Thromboelastography Platelet Mapping—A Useful Preoperative Tool to Reduce Transfusion Requirement by Determining Timing of Coronary Artery Bypass Graft Surgery in Patients taking Dual Antiplatelet Medication: A Pilot Study from Eastern India

Department of Transfusion Medicine, The Mission Hospital, Durgapur, West Bengal, India
Department of Clinical Hematology, The Mission Hospital, Durgapur, West Bengal, India
Department of Cardio-Vascular Surgery, The Mission Hospital, Durgapur, West Bengal, India
Address for correspondence Suvro Sankha Datta, MD Department of Transfusion Medicine, The Mission Hospital Durgapur, West Bengal, 713212 India suvro.datta@gmail.com Present address Department of Transfusion Medicine, Tata Medical Center, Newtown, Rajarhat, 700160 Kolkata India
Licence
This is an open access article published by Thieme under the terms of the Creative Commons Attribution-NonDerivative-NonCommercial License, permitting copying and reproduction so long as the original work is given appropriate credit. Contents may not be used for commercial purposes, or adapted, remixed, transformed or built upon. (https://creativecommons.org/licenses/by-nc-nd/4.0/)
Disclaimer:
This article was originally published by Thieme Medical and Scientific Publishers Pvt.
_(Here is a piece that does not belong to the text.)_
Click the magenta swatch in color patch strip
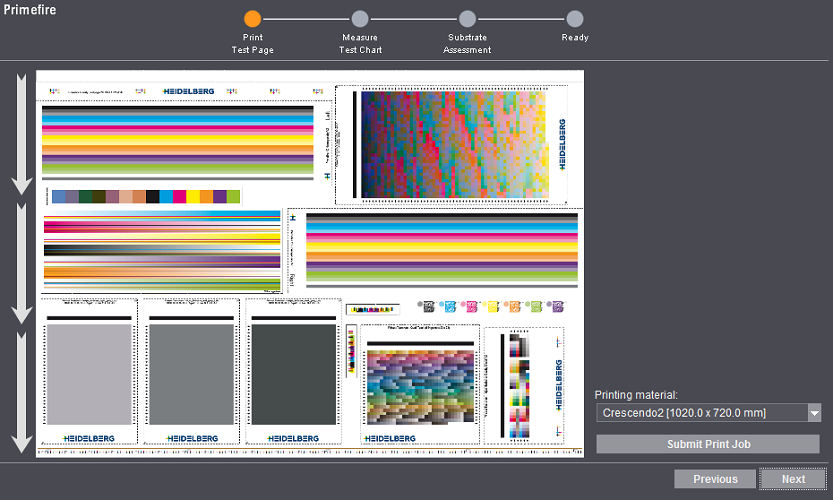The height and width of the screenshot is (500, 833). pos(179,197)
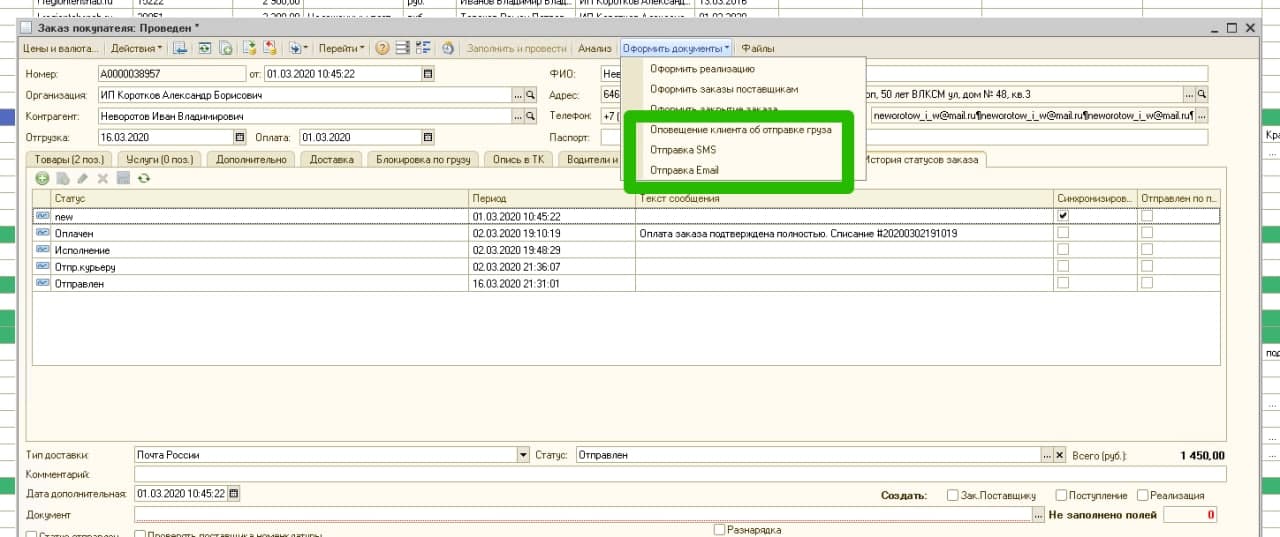Image resolution: width=1280 pixels, height=537 pixels.
Task: Open help via the question mark icon
Action: [382, 48]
Ltd. and was migrated to Scientific Scholar after the change of Publisher.

Abstract

In this pilot study, we proposed an algorithm to use thromboelastography platelet mapping (TEG-PM) as an effective preoperative platelet function assessment tool in coronary artery bypass graft surgery (CABG) to reduce the transfusion requirement by determining timing of surgery in patients who are on dual antiplatelet therapy (DAPT). Total 15 elective CABG patients who were receiving DAPT were tested by TEG-PM assay after 72 hours’ stoppage of both medications. Four patients who had < 50% inhibition with agonists (arachidonic acid [AA] and adenosine diphosphate [ADP]) were operated within 24 hours of assay. Eight patients who had > 70% inhibition with AA/ADP, surgery was deterred till 48 hours, and 3 patients with > 50% but < 70% inhibition were operated within 24 hours after preoperative prophylactic platelet transfusion. Transfusion requirement was recorded and compared with the previous transfusion data for CABG cases operated without TEG-PM. Distribution of ADP inhibition was 67.54 ± 30.03% and AA inhibition was 60.69 ± 30.14%, showing a variable offset of the effect of both medications starting after 72 hours of cessation. Overall transfusion requirement was decreased by using TEG-PM algorithm. Preoperative platelet function testing to determine the timing of surgery by TEG-PM assay in DAPT-treated patients may be a useful strategy to reduce transfusion requirement in CABG.

Keywords

thromboelastography
platelet-mapping
DAPT
CABG
transfusion
timing of surgery

Introduction

Dual antiplatelet therapy (DAPT) with acetylsalicylic acid and a P2Y12 receptor antagonist reduces the risk of thrombosis after percutaneous coronary intervention (PCI) in acute coronary syndrome cases.1 Irreversible inhibition of platelet function associated with DAPT carries a substantial risk of bleeding, particularly in patients undergoing coronary artery bypass graft surgery (CABG).2 In addition to that platelet dysfunction is a well-known side effect of coronary artery bypass and has a significant impact on blood transfusion policy in CABG.3 Current international guidelines recommend discontinuation of the P2Y12 receptor antagonist at least 5 days before cardiac surgery.4 However, a significant number of patients still undergo CABG after a shorter discontinuation time despite an increase bleeding risk. Currently, the transfusion policy of blood and blood components to manage bleeding in CABG cases is largely empirical in India and widely varied among institutions. In 2011, the Society of Thoracic Surgeons and the Society of Cardiovascular Anaesthesiologists’ Blood Conservation Clinical Practice Guidelines gave a recommendation for platelet function testing to determine the timing of CABG in patients on DAPT (Class IIb, Level of Evidence C).5 Simple and rapid methodologies to evaluate platelet function in patients on DAPT might be useful for clinical practice. Thromboelastography platelet mapping (TEG-PM) is an example of one such platelet function test which could be effectively used to predict blood loss in CABG cases by detecting alterations in platelet receptor activity before or after surgery.6 There have been conflicting recommendations for prophylactic platelet transfusion in CABG. Although, the Society of Thoracic Surgeons advises for platelet transfusion in high-risk cardiac patients for bleeding prevention,5 according to the British Society of Haematology,7 the role of prophylactic platelet transfusion to reverse the effect of antiplatelet therapy is still not clear.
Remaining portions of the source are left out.